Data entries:
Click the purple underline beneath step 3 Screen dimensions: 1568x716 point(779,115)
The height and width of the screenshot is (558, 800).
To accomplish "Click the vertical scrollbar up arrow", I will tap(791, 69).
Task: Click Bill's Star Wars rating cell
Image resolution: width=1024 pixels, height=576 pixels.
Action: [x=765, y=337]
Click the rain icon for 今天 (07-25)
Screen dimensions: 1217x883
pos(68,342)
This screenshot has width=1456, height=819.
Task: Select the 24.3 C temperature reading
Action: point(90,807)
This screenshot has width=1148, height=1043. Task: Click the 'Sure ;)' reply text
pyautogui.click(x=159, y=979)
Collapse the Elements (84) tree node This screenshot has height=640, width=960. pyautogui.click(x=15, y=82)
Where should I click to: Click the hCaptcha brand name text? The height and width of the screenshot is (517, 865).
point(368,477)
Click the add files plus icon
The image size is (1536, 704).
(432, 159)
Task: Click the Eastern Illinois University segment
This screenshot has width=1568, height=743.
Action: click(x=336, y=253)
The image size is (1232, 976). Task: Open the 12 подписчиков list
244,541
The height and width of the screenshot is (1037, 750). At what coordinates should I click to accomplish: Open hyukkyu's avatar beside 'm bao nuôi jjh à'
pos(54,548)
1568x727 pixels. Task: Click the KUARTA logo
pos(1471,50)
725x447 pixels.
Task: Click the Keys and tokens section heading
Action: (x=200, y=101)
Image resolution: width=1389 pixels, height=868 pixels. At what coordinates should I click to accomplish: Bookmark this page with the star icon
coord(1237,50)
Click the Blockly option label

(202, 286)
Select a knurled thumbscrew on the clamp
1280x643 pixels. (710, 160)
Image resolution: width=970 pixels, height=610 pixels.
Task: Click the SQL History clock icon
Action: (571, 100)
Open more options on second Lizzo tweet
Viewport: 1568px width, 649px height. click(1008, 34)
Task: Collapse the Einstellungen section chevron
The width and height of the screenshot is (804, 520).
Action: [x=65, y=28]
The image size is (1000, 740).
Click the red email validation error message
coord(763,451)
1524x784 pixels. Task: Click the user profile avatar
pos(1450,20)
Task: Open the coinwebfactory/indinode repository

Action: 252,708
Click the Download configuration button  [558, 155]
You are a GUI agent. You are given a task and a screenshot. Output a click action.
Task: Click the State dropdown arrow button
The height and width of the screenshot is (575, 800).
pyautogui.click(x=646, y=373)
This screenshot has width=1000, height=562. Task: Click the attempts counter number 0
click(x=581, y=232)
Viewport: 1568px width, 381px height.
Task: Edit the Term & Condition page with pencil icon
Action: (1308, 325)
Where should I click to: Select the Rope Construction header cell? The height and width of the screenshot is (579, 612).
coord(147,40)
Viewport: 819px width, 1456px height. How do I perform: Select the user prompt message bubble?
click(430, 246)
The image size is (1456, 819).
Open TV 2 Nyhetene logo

* _What you will do_
Your answer must be every record above, set down exactly as written.

* _Exercise output_
Click the purple underline beneath step 3 Screen dimensions: 1568x716 point(779,115)
The height and width of the screenshot is (558, 800).
To accomplish "Click the vertical scrollbar up arrow", I will tap(791, 69).
Task: Click Bill's Star Wars rating cell
Image resolution: width=1024 pixels, height=576 pixels.
Action: [x=765, y=337]
Click the rain icon for 今天 (07-25)
Screen dimensions: 1217x883
pos(68,342)
This screenshot has width=1456, height=819.
Task: Select the 24.3 C temperature reading
Action: point(90,807)
This screenshot has width=1148, height=1043. Task: Click the 'Sure ;)' reply text
pyautogui.click(x=159, y=979)
Collapse the Elements (84) tree node This screenshot has height=640, width=960. pyautogui.click(x=15, y=82)
Where should I click to: Click the hCaptcha brand name text? The height and width of the screenshot is (517, 865).
point(368,477)
Click the add files plus icon
The image size is (1536, 704).
(432, 159)
Task: Click the Eastern Illinois University segment
This screenshot has width=1568, height=743.
Action: click(x=336, y=253)
The image size is (1232, 976). Task: Open the 12 подписчиков list
244,541
The height and width of the screenshot is (1037, 750). At what coordinates should I click to accomplish: Open hyukkyu's avatar beside 'm bao nuôi jjh à'
pos(54,548)
1568x727 pixels. Task: Click the KUARTA logo
pos(1471,50)
725x447 pixels.
Task: Click the Keys and tokens section heading
Action: (x=200, y=101)
Image resolution: width=1389 pixels, height=868 pixels. At what coordinates should I click to accomplish: Bookmark this page with the star icon
coord(1237,50)
Click the Blockly option label

(202, 286)
Select a knurled thumbscrew on the clamp
1280x643 pixels. (710, 160)
Image resolution: width=970 pixels, height=610 pixels.
Task: Click the SQL History clock icon
Action: (571, 100)
Open more options on second Lizzo tweet
Viewport: 1568px width, 649px height. click(1008, 34)
Task: Collapse the Einstellungen section chevron
The width and height of the screenshot is (804, 520).
Action: [x=65, y=28]
The image size is (1000, 740).
Click the red email validation error message
coord(763,451)
1524x784 pixels. Task: Click the user profile avatar
pos(1450,20)
Task: Open the coinwebfactory/indinode repository

Action: 252,708
Click the Download configuration button  [558, 155]
You are a GUI agent. You are given a task and a screenshot. Output a click action.
Task: Click the State dropdown arrow button
The height and width of the screenshot is (575, 800).
pyautogui.click(x=646, y=373)
This screenshot has width=1000, height=562. Task: Click the attempts counter number 0
click(x=581, y=232)
Viewport: 1568px width, 381px height.
Task: Edit the Term & Condition page with pencil icon
Action: (1308, 325)
Where should I click to: Select the Rope Construction header cell? The height and width of the screenshot is (579, 612).
coord(147,40)
Viewport: 819px width, 1456px height. How do I perform: Select the user prompt message bubble?
click(430, 246)
The image size is (1456, 819).
Open TV 2 Nyhetene logo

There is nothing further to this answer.